┌─ Given records

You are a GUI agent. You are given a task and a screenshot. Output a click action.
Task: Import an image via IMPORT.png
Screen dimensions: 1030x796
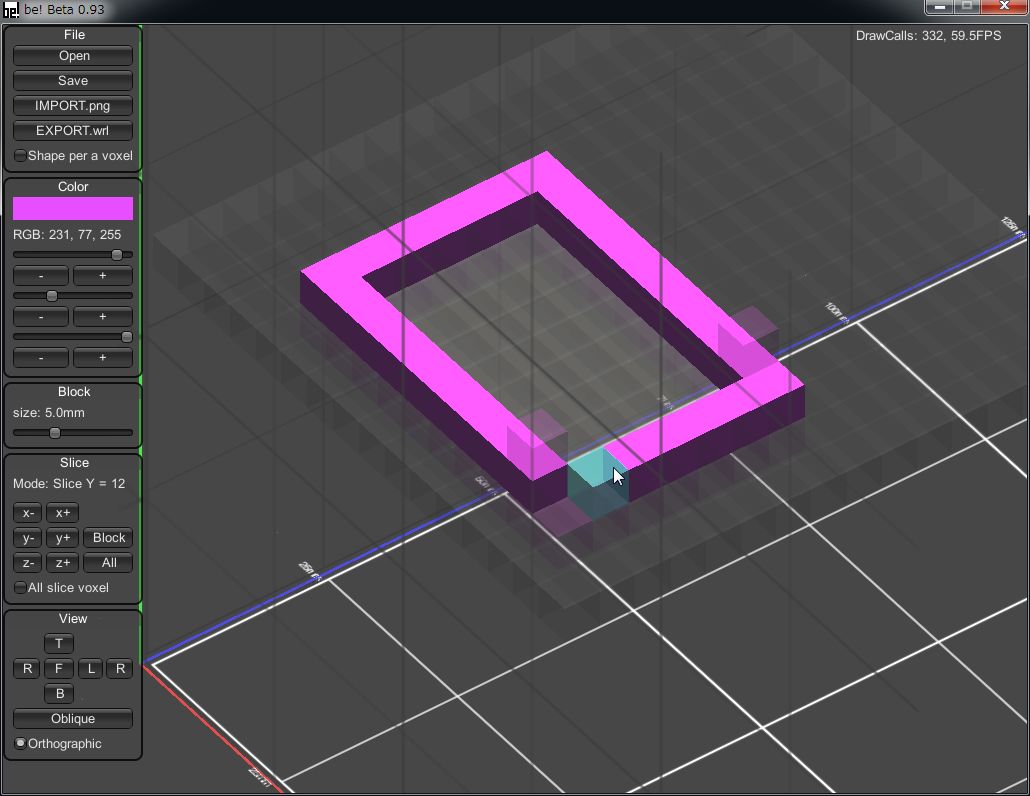coord(73,106)
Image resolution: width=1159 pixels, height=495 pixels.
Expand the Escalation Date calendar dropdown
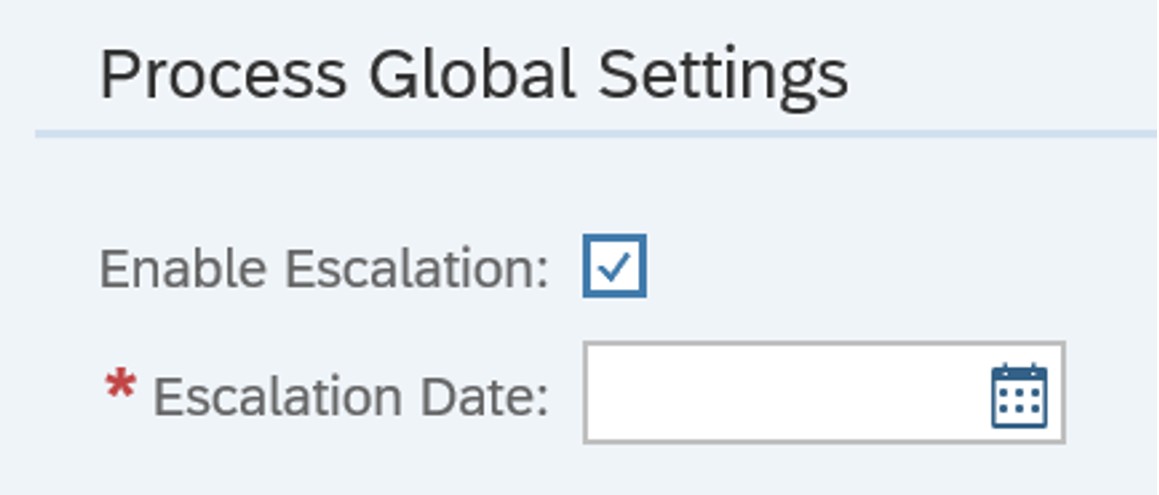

└─

| Task goal |
Transcribe each line above exactly, pictures excluded.

| Reply to the exercise |
You are a GUI agent. You are given a task and a screenshot. Output a click action.
Task: Import an image via IMPORT.png
Screen dimensions: 1030x796
coord(73,106)
Image resolution: width=1159 pixels, height=495 pixels.
Expand the Escalation Date calendar dropdown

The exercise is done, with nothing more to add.